» **Page**:
►
Ok, so you also need some sort of leader type, which will let your players put a face to the evil bastard they are hunting down. No problem, but...

One of the annoying things about D&D villians is that your players are generally smarter then the heroes in movies and books. When they see the bad guy, they hit him and kill him, rather then listen to him rant about his evil plans. Kind of hard to keep things cinematic when that happens.

I would also suggest avoiding the typical sorts of campiagn villian beasts. Dragons, super demons from beyond the planes, and mad wizards are all a bit cliche.

So I suppose we want a planar based atypical opponent who can interact with the players once in a while without the fear of being smaked down on site.

I will suggest then that you want a non corporeal extra planar beast that can posses creatures, granting them some sort of chaotic template. This makes yoru bad guy very scalable, since your always starting from a 'host' beast. The possession would act like a magic jar spell.

This creature could be some sort of chaotic entity that exists outside of time, and whos prison was breached by Leska's death. This gives you the option of having the players choose to restore Leska in order to re-trap the demon. Or you could red herring that, and have that be a trick to get the players to release an evil they worked to lock up.

Anyway, as for what this creatures motive is, that is harder to say. Perhaps its from the 'far realms' and needs to alter the elemental substance of the universe so that it can actually exist. I like the idea of a villian fighting to bring about its own existence.

END COMMUNICATION
 

Getting more specific

Now that I am home instead of at work, and have my Manual of the Planes handy, and my Book of Vile Darkness, I can better articulate my suggestions.

I reccomend using Corrupt Anarchic Elementals with tweaked weaknesses. This will translate into Elementals with some Fast Healing, improved damage reduction, a handfull of extra immunities, improved AC, and improved damage (Corrupt creatures have their damage dice upped by one category). In addition to using Elementals, you could also apply the Corrupt Anarchic, and Element templates to non-elemental monsters just for variety.
◄
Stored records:
►
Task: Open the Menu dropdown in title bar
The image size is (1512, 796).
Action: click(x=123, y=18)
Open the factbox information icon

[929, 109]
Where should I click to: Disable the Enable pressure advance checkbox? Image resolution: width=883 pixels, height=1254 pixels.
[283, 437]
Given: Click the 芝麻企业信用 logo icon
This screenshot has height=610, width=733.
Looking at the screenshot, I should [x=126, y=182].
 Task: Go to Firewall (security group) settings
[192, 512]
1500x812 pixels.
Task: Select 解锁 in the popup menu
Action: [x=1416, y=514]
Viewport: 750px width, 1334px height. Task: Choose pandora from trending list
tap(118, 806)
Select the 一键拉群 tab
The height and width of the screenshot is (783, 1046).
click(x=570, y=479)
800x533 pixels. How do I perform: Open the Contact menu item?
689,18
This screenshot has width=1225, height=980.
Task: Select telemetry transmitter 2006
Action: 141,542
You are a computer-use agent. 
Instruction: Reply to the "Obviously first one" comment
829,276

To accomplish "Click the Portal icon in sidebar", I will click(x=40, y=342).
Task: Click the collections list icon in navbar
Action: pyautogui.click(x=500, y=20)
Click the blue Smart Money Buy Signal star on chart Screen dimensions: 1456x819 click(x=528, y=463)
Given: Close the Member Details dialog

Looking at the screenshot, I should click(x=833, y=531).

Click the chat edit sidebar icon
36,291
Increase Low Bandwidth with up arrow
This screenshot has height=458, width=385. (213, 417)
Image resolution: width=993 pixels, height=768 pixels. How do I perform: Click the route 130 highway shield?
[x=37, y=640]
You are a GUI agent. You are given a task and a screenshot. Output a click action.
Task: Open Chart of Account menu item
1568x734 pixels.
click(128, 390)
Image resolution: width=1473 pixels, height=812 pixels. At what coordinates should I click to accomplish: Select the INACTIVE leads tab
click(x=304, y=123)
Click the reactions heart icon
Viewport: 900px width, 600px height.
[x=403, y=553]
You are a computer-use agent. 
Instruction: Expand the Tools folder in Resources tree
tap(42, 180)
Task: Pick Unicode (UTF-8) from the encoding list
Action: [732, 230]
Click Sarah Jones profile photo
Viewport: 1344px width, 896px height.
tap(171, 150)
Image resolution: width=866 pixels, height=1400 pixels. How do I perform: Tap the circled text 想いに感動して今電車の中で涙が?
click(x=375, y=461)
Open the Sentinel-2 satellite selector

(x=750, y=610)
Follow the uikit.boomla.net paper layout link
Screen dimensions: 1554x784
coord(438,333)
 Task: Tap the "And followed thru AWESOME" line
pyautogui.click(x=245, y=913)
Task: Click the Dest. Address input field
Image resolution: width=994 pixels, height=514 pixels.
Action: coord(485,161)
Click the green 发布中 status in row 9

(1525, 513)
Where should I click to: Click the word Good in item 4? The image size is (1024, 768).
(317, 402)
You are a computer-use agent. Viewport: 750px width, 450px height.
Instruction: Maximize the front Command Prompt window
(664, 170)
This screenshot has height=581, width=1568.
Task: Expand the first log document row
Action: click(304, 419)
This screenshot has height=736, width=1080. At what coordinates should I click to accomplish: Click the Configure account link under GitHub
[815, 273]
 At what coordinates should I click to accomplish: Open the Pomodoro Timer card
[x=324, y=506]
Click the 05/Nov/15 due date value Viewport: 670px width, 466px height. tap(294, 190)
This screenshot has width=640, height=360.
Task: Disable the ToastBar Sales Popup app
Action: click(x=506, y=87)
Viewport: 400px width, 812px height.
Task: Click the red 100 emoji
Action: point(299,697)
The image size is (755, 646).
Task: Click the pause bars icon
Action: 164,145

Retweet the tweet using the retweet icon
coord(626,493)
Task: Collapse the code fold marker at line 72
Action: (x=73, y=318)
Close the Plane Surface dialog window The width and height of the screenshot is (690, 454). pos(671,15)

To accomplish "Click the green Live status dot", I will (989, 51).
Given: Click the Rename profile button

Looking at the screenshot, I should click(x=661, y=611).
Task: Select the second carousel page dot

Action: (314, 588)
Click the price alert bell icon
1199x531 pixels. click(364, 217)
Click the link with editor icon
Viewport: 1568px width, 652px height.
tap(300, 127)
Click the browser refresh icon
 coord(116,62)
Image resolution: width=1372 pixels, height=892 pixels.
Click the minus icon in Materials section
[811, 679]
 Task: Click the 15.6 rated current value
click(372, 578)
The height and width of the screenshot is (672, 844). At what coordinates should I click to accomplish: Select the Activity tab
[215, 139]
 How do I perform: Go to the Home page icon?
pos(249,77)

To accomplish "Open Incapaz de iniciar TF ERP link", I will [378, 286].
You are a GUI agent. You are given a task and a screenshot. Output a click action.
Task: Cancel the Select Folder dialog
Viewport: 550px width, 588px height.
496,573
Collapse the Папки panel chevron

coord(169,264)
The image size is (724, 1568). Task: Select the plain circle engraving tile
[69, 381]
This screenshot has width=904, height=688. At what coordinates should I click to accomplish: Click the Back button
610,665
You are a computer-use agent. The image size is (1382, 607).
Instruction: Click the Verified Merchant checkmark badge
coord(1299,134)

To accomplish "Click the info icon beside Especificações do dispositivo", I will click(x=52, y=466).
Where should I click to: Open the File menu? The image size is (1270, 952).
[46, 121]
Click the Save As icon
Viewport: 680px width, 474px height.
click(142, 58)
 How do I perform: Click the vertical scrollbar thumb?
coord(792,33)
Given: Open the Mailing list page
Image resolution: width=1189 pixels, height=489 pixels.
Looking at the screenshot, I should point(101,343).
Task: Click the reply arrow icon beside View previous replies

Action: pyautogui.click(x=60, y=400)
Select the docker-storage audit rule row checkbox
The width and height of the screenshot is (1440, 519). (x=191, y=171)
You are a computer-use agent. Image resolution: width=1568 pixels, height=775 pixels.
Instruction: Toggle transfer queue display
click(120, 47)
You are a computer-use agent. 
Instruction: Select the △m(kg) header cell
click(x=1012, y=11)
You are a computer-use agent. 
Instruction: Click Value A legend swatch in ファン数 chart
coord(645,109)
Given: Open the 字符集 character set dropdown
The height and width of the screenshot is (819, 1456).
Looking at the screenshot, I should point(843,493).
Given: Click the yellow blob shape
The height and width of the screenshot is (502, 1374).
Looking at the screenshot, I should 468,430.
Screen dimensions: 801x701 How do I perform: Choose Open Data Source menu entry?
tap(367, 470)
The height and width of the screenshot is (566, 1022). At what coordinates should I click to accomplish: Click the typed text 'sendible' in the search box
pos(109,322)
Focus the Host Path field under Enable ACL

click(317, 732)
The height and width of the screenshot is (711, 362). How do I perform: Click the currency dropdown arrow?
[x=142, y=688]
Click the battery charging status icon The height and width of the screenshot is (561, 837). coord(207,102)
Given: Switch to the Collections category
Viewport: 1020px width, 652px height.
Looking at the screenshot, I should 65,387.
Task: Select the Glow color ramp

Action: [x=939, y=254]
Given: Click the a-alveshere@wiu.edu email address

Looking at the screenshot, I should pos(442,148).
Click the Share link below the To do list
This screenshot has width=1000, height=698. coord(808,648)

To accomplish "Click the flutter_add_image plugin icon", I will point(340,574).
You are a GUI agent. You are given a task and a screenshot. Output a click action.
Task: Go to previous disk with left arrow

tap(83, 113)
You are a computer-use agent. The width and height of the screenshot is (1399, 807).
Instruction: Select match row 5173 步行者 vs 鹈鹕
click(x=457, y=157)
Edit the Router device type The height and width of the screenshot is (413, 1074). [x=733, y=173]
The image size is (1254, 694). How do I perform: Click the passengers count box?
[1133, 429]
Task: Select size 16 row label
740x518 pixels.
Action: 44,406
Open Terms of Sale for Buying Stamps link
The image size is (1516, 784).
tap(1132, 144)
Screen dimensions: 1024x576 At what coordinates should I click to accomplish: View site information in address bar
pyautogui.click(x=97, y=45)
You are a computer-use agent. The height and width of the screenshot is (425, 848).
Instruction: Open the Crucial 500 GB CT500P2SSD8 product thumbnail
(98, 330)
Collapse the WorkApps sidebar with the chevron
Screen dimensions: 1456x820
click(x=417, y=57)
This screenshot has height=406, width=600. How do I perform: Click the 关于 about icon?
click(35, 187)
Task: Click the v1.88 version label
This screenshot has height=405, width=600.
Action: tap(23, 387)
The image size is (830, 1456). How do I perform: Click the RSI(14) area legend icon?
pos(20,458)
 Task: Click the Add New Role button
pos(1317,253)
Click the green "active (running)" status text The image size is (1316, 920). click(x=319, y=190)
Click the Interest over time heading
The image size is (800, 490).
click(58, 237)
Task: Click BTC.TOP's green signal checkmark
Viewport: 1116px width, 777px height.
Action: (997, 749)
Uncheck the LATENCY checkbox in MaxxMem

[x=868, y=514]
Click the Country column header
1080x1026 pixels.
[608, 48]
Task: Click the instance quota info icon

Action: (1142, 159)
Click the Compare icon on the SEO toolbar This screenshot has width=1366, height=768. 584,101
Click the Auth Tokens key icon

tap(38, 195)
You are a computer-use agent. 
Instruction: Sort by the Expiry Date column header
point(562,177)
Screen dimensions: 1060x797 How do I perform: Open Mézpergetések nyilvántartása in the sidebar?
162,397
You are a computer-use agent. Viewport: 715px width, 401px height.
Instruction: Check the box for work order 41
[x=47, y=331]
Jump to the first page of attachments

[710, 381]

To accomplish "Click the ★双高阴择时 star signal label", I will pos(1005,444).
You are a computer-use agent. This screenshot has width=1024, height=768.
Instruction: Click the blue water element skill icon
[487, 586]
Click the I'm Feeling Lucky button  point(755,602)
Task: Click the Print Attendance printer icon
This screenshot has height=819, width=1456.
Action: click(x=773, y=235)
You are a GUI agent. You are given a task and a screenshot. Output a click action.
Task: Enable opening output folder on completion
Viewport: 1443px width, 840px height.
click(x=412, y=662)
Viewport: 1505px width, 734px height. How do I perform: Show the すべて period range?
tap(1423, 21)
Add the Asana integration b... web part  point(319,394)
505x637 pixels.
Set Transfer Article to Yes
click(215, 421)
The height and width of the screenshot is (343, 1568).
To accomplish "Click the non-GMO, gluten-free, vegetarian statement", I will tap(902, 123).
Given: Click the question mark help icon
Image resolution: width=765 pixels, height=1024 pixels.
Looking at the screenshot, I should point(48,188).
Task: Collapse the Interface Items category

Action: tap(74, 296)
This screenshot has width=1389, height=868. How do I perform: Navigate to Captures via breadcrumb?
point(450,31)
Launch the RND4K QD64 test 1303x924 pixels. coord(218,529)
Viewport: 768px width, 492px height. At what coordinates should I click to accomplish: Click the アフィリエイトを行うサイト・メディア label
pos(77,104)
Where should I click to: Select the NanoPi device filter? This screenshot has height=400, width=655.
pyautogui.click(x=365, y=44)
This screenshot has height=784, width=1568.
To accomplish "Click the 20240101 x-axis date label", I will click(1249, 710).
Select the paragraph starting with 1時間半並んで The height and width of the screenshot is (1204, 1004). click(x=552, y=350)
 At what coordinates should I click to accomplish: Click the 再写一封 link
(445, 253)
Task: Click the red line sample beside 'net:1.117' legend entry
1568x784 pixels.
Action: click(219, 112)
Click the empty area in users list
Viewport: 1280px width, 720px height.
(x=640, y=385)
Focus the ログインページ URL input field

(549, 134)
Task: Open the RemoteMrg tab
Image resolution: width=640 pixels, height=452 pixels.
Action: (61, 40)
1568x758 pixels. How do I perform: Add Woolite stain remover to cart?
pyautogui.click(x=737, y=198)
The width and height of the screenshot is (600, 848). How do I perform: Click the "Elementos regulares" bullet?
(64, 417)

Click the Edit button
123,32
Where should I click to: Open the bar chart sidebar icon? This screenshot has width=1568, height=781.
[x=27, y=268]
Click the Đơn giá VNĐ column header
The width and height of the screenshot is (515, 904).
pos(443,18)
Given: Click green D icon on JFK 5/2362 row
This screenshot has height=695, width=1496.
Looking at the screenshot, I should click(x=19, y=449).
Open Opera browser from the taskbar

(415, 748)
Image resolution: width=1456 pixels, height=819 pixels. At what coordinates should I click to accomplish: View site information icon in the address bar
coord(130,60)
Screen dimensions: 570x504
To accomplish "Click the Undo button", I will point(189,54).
◄
» **What you will do**:
1 - In the stored listing, update everything from the line containing "At what coordinates should I click to accomplish: Click the 再写一封" down to the line containing "pos(443,18)" by replacing "How do I perform" with "How can I carry out" and leaving everything else unchanged. Give back only those lines.
2 - Go on with the post about designing a D&D villain from the point where it stops.

» **Responses per task**:
1 -
 At what coordinates should I click to accomplish: Click the 再写一封 link
(445, 253)
Task: Click the red line sample beside 'net:1.117' legend entry
1568x784 pixels.
Action: click(219, 112)
Click the empty area in users list
Viewport: 1280px width, 720px height.
(x=640, y=385)
Focus the ログインページ URL input field

(549, 134)
Task: Open the RemoteMrg tab
Image resolution: width=640 pixels, height=452 pixels.
Action: (61, 40)
1568x758 pixels. How can I carry out: Add Woolite stain remover to cart?
pyautogui.click(x=737, y=198)
The width and height of the screenshot is (600, 848). How can I carry out: Click the "Elementos regulares" bullet?
(64, 417)

Click the Edit button
123,32
Where should I click to: Open the bar chart sidebar icon? This screenshot has width=1568, height=781.
[x=27, y=268]
Click the Đơn giá VNĐ column header
The width and height of the screenshot is (515, 904).
pos(443,18)

2 -
For your sanity's sake, I suggest creating one 'meta' template from the Corrupt and Anarchic templates and another for the previous two + the 'Element' template so that applying the templates becomes easier.

Creatures that would be intresting to apply this template to would be Giants (just for the beefy reach and str), Giant Insects of all sorts, Sharks (just think of your players faces whe you tell them a large flying, great white shark made of green burning fire is coming after them), Owl Bears, Gryphons, Wyverns, and Trolls.

I see this as a great opportunity to get creative with the descriptions. Flames that burn wrong, skin made of corroded metals, and creatures existing outside their traditional elements.

As for the villian creature, I would probably suggest a Kraken with class levels and some of the above templates. Tentacles on a great evil beast can never be a bad thing. Especially for a villain / monster type that is meant to be fundamentally wrong.

END COMMUNICATION
 

RE the father's firey demise: that burning sprectre monster from MMII (effigy?) looks good. Probably not as BBEG, though; same guy again doesn't feel right to me.